Self-harm: Randomly, we'll just let someone from Mississippi State or Arkansas knee us as hard as they like in the balls.
8. Gary Patterson. No objections. None. He's awesomeballs. Look at him here: it's like he's about to vomit the hot fire of justice all over someone from the depths of his burly gullet.
Self-harm: Blown retina from attempt to squirt mouthful of grenadine through our eyeballs in celebration of heisting TCU's coach.
9. Bill Cowher. Do you think this is plausible or desirable? You have tested positive for stupid. Please return to the garbage-filled cave you live in, and let someone else at the public library use this terminal.
Self-harm: Choking ourselves to death with Rivals.com t-shirt.
10. Kyle Whittingham, Utah. Again, zero complaints, and unlike Meyer has completely destroyed an Alabama team on the field. Whittingham would also shore up some of the personnel losses on the defensive side of the coaching staff all by himself, and runs pretty much what Meyer did across the board, and he might smell like Urban. A rich, familiar, comforting musk we suddenly crave like heroin.
Self-harm: Burned nose from hastily glugged champagne.
11. The Kool-Aid Man. A terrible choice for the most part, but his appeal to African-American recruits does bear mentioning. Additional downside: no walls can hold his boundless ambitions.
Self-harm: Concussion from running headfirst into nearest wall.
12. Charlie Strong. Strong would enlist himself in the Shit Army by reneging on his deal at Louisville, throwing himself into Petrino Coaching AIDS territory forever. Foley likely isn't hiring another first-timer, either: if he wants a shot at Florida, he can look at history, amass a serious resume at Louisville (where expectations are Kragthorpe-low,) and then reboot down the road.

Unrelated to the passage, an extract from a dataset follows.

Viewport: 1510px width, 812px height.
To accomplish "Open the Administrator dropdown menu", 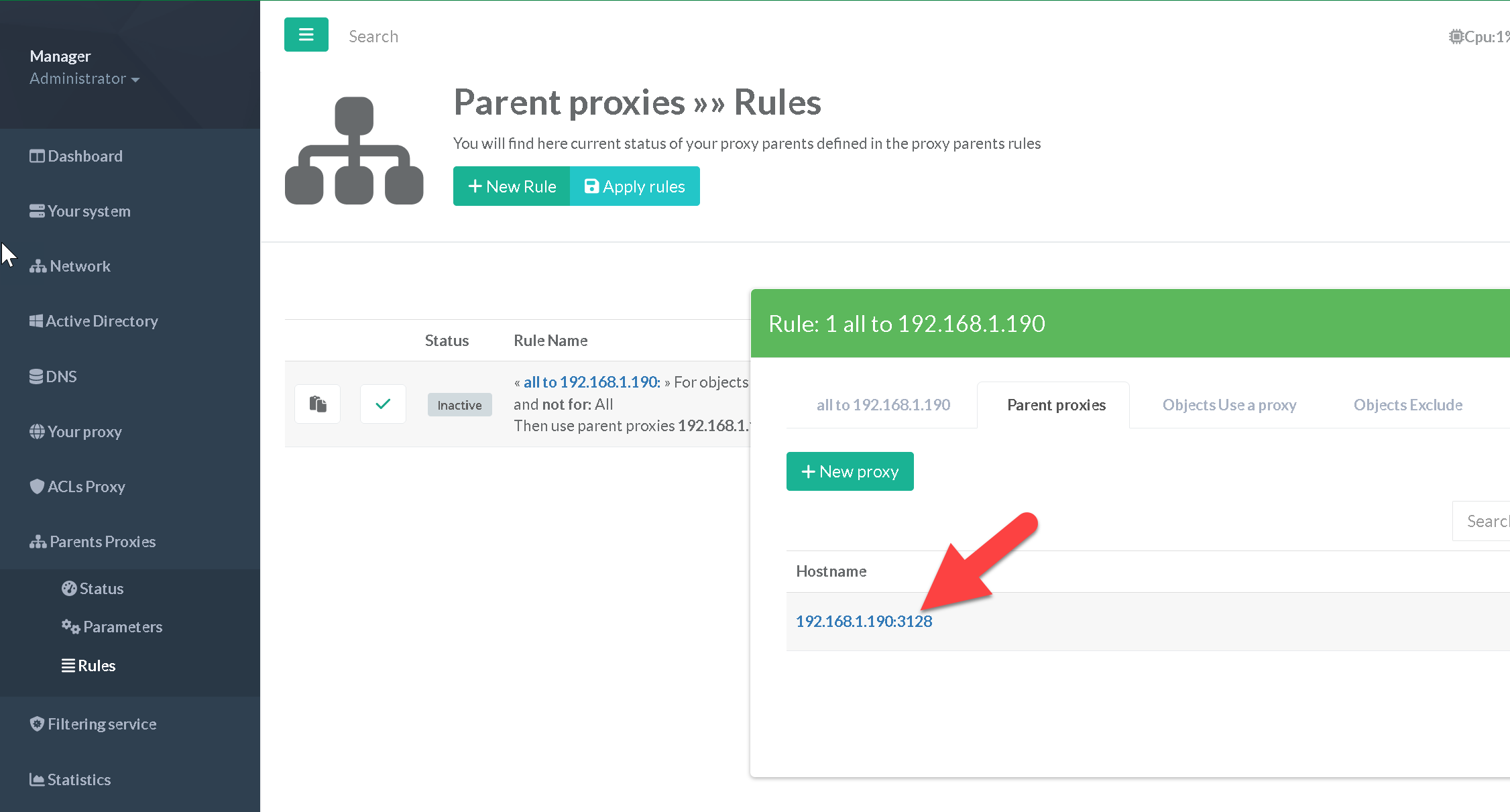I will click(84, 79).
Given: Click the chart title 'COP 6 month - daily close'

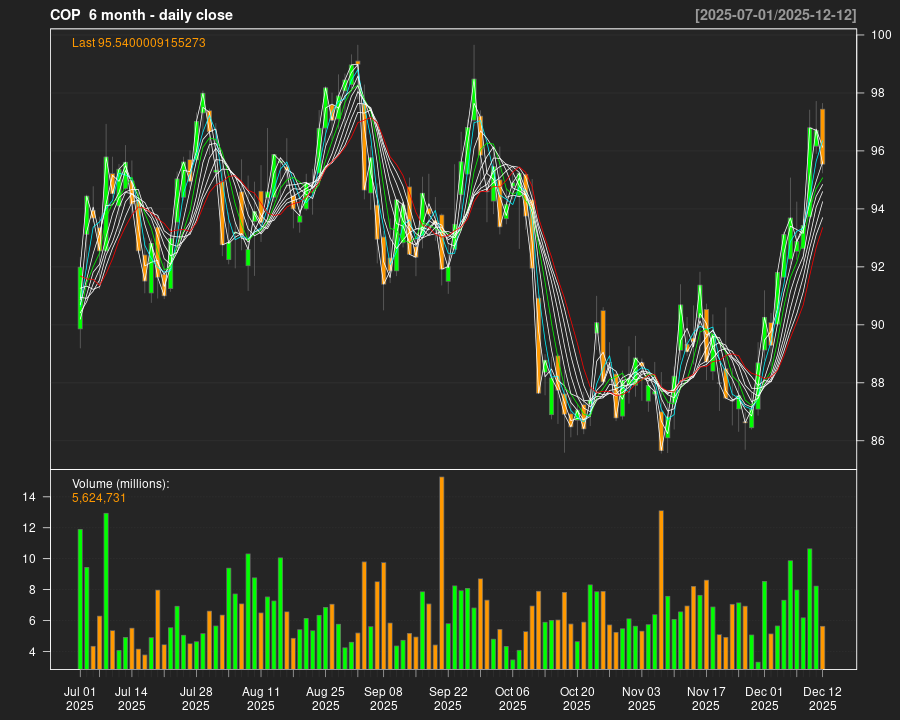Looking at the screenshot, I should 141,15.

Personally, too, it is unlikely Strong would deliver such a firm ratfucking to the guys who just offered him his first job as a head coach and had him in tears at his press conference. (And if he did, again: see Petrino Coaching AIDS territory of "brilliant, but unmanageably disloyal.")
Self-harm: Fifty swats on the back with a bouquet of nettles out of self-loathing.
13. Kevin Sumlin. Green, but undoubtedly the luminescent offensive coaching mind of the moment. Liabilities popping out all over the place, however, including his relative inexperience, his indifference to defense, and his lack of familiarity with the Southeast. At forty-five he's older than you think, too.
Self-harm: Swinging stolen helmet into head until unconscious.
14. [NAME REDACTED] Only for the joy of firing him a second time immediately after hiring him.
Self-harm: N/A. We've already been through all the harm he can give us.
15. Jon Gruden. Oh, now you're just being silly.
Self-harm: JUMPS INTO WOODCHIPPER LOOK AT HIM GO THAT GUY IS A FOOTBALL PLAYER.
16: You know.
Self-harm: Only the side effects of a testosterone overdose, that's all.